GIVEN DATA:
---

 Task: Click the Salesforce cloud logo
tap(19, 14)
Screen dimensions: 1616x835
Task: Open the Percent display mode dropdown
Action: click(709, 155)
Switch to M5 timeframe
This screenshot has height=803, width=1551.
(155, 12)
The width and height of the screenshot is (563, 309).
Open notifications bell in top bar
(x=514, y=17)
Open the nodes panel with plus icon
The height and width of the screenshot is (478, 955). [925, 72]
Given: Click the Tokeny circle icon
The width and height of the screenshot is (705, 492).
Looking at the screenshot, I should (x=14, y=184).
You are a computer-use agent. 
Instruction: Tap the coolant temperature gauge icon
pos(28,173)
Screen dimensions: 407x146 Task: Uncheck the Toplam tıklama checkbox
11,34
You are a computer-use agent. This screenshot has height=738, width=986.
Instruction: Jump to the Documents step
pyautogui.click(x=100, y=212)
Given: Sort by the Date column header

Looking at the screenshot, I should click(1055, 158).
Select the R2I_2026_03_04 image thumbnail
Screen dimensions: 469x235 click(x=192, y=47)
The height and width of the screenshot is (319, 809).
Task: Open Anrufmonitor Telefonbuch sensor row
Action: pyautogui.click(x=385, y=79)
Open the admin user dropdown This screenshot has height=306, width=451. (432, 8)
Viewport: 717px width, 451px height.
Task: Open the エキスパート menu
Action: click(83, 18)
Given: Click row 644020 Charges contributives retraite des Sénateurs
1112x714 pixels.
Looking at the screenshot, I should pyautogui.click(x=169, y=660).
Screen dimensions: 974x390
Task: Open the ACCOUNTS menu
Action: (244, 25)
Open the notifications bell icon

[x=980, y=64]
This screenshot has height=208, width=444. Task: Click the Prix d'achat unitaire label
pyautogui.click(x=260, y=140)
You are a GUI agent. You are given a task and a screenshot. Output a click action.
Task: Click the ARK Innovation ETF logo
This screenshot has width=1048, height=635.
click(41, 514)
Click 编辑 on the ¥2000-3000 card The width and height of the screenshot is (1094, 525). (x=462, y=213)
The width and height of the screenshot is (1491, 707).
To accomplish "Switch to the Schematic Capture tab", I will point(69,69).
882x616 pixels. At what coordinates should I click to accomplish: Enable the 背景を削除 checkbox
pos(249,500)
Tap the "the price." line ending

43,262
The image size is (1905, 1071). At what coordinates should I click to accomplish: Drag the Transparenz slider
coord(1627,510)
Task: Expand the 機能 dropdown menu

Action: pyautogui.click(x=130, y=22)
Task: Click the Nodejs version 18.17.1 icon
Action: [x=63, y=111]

---

TASK: Please copy the data word for word, from its first line through the line with "(x=514, y=17)".

OUTPUT OF THE TASK:
 Task: Click the Salesforce cloud logo
tap(19, 14)
Screen dimensions: 1616x835
Task: Open the Percent display mode dropdown
Action: click(709, 155)
Switch to M5 timeframe
This screenshot has height=803, width=1551.
(155, 12)
The width and height of the screenshot is (563, 309).
Open notifications bell in top bar
(x=514, y=17)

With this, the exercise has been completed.